Venezuela va a estar en los próximos días en boca de todos. De repente todos parecen ya tomar conciencia de que aquel país está al borde de un abismo de violencia y sangre. El próximo día 6 se celebran unas elecciones que en condiciones democráticas normales darían, nadie lo pone en duda, una abrumadora mayoría a la oposición con cualificación suficiente para imponer todos los procesos revocatorios requeridos en la destitución del presidente, Nicolás Maduro, renovar la Corte Suprema y limpiar instituciones y leyes de sus condicionantes perversos del régimen socialista. En parte, por cierto, redactados por comunistas españoles invitados para ello a Venezuela y después a los demás países de la región que siguieron a la flauta de La Habana lubricada con petrodólares y carisma del flautista Hugo Chávez. Esos serían los resultados en unas elecciones limpias que son imposibles. Porque el régimen está dispuesto a todo fraude, manipulación y coacción para impedir la libre expresión de los venezolanos. Y mucho ya ha sido aplicado. Con leyes de excepción, cambio de distritos, compra de votos y coacción masiva. Ninguna, por supuesto, tan espectacular como las apariciones del propio Maduro en televisión con advertencias de que el pueblo pagará muy cara una victoria de la oposición. A esta recomienda el presidente rezar para perder, porque en caso contrario la violencia sería tal que lamentaría haber ganado. Venezuela está de repente en boca de todos, después de años en los que se aceptó con inaudita indolencia la deriva del país hacia una catástrofe perfectamente anunciada.
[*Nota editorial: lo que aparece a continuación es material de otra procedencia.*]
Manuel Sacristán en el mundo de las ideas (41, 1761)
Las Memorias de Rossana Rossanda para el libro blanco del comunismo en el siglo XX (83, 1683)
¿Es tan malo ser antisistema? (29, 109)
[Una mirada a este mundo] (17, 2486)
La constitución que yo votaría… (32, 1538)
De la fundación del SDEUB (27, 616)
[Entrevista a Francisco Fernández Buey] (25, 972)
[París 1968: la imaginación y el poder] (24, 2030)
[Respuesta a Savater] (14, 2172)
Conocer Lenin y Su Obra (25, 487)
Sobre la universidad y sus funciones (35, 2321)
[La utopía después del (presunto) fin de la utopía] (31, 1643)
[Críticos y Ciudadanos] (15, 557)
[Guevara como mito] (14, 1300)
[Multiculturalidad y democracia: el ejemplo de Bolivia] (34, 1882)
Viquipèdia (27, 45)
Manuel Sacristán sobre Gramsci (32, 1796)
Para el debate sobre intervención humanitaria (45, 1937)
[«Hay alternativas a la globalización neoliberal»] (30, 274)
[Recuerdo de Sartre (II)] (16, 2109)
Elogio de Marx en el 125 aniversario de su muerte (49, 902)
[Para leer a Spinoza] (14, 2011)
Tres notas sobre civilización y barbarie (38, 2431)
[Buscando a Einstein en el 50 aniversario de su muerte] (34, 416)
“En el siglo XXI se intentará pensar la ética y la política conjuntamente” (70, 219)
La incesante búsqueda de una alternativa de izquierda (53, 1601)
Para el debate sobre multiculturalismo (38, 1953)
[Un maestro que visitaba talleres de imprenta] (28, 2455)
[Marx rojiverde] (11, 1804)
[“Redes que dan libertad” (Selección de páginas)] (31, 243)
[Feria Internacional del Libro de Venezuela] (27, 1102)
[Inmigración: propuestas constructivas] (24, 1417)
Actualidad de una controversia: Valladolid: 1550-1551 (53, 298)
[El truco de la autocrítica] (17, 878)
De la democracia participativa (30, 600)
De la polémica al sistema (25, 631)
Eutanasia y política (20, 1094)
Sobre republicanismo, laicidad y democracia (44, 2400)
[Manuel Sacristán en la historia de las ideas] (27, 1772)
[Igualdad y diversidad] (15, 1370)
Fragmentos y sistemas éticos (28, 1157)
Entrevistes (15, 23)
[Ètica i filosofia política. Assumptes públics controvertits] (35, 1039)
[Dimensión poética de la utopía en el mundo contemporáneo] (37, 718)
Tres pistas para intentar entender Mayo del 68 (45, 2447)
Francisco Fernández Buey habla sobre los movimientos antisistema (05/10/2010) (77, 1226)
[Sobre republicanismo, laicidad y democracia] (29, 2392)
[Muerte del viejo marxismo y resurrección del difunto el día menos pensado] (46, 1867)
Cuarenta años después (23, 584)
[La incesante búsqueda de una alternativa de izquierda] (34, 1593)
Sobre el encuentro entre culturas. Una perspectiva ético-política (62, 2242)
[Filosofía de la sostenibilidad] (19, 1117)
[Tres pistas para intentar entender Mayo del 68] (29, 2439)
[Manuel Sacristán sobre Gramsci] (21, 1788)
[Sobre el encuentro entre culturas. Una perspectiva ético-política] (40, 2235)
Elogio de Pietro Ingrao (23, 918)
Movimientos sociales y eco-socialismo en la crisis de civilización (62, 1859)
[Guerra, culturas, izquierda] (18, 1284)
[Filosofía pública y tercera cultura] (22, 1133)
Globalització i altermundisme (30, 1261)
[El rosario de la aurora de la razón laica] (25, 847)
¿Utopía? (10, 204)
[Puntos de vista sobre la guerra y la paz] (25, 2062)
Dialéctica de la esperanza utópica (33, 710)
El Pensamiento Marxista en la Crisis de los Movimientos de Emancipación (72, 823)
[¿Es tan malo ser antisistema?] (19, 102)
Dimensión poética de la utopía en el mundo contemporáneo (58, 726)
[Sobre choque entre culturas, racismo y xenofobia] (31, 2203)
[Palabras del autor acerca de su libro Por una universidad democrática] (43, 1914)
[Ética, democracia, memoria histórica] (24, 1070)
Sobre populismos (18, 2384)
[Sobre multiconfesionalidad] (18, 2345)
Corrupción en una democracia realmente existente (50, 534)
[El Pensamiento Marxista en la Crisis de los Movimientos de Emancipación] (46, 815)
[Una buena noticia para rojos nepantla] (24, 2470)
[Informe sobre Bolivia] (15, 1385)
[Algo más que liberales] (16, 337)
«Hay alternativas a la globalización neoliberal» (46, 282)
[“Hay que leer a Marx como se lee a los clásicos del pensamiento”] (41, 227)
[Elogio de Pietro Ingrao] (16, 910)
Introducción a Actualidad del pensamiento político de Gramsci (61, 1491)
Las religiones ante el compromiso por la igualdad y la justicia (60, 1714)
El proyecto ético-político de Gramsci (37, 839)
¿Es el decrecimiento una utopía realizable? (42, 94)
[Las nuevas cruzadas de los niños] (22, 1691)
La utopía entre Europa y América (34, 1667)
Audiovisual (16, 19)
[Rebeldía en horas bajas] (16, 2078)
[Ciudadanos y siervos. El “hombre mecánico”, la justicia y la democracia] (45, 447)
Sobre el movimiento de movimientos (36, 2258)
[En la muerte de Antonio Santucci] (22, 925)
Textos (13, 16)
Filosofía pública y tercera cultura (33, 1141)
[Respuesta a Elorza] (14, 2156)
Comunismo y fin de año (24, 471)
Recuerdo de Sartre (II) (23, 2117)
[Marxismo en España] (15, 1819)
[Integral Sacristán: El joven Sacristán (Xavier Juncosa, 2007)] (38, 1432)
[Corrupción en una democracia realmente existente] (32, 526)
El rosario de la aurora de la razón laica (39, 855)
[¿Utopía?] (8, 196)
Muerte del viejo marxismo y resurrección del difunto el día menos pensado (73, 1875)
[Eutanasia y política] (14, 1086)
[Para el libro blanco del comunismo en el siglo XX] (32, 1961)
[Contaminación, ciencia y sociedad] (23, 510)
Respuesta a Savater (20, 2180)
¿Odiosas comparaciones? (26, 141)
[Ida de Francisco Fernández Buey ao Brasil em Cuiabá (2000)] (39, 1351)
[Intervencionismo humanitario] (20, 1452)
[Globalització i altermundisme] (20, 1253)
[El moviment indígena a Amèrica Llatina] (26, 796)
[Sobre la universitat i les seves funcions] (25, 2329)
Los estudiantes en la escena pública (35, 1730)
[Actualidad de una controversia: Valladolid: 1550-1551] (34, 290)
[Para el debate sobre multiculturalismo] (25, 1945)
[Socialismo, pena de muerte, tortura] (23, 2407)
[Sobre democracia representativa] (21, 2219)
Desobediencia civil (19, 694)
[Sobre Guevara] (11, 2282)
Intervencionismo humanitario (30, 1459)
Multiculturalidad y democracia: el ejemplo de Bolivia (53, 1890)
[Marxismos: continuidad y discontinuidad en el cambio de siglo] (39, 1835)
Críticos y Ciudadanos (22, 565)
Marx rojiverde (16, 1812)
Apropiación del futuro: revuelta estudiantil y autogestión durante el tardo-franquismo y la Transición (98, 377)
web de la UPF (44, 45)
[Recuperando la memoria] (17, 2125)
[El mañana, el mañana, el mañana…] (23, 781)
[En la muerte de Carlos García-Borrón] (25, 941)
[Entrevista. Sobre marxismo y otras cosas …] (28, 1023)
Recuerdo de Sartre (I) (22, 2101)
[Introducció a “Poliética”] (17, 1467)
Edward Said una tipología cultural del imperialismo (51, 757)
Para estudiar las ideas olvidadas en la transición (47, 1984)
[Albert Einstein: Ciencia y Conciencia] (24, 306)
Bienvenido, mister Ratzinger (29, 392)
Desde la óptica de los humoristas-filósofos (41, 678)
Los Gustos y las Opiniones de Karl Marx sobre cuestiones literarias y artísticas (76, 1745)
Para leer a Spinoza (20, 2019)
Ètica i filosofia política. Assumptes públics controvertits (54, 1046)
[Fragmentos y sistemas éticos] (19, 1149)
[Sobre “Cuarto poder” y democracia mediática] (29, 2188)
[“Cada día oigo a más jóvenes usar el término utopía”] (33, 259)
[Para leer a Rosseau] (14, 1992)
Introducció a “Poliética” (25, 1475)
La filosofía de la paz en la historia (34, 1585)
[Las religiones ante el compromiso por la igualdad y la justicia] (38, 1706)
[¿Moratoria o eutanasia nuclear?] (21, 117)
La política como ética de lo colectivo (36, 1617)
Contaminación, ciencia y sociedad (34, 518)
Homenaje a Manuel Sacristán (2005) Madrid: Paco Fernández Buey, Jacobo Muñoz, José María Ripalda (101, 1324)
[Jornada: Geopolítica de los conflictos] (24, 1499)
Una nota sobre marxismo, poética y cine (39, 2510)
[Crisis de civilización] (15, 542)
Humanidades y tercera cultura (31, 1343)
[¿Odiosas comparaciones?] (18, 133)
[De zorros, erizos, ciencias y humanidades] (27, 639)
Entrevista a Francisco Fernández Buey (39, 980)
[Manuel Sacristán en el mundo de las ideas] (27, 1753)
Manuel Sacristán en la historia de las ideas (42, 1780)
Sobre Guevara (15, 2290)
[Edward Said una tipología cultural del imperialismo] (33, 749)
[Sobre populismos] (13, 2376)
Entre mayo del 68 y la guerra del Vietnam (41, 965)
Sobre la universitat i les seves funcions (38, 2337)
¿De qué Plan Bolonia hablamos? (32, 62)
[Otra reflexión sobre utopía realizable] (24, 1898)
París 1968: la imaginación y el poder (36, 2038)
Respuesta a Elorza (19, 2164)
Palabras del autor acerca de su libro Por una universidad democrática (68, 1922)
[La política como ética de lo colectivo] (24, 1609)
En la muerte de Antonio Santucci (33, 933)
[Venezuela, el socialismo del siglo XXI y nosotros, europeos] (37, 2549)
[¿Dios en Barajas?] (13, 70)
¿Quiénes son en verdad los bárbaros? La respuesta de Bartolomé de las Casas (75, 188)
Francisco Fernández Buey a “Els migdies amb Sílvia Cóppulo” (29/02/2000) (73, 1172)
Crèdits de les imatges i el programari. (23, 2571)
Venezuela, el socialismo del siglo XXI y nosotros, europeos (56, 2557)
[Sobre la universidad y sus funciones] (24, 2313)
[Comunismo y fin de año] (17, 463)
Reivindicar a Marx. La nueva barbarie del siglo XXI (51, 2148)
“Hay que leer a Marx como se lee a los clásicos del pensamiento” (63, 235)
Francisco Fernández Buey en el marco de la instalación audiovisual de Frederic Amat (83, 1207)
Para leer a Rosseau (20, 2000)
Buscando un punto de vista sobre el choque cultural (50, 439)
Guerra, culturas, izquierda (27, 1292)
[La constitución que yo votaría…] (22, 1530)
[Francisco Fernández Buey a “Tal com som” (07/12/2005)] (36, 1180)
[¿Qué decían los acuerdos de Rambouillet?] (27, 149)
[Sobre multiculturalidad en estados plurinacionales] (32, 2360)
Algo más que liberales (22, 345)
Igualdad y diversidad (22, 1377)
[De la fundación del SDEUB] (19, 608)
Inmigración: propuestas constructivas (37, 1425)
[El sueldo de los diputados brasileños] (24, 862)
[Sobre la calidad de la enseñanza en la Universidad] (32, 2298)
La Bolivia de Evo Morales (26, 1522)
Es muy probable que estemos en el umbral de trágicos momentos en Venezuela. Porque cunde el pánico en un régimen disparatado desde su creación por la impronta despótica de un militar histrión. Entre la casta dirigente surgida del submundo venezolano al amparo del caudillo, entre los generales multimillonarios con aviones propios a reacción y haciendas y mansiones por las islas del Caribe, entre los sicarios que repartían las migajas del saqueo a los tesoros de la nación. El hampa está al mando y amenaza al pueblo venezolano, que paga carísima su ceguera, frivolidad e indolencia pasadas que permitieron que su patria se convirtiera en el principal escenario para un nuevo ensayo general de la demencia ideológica neocomunista.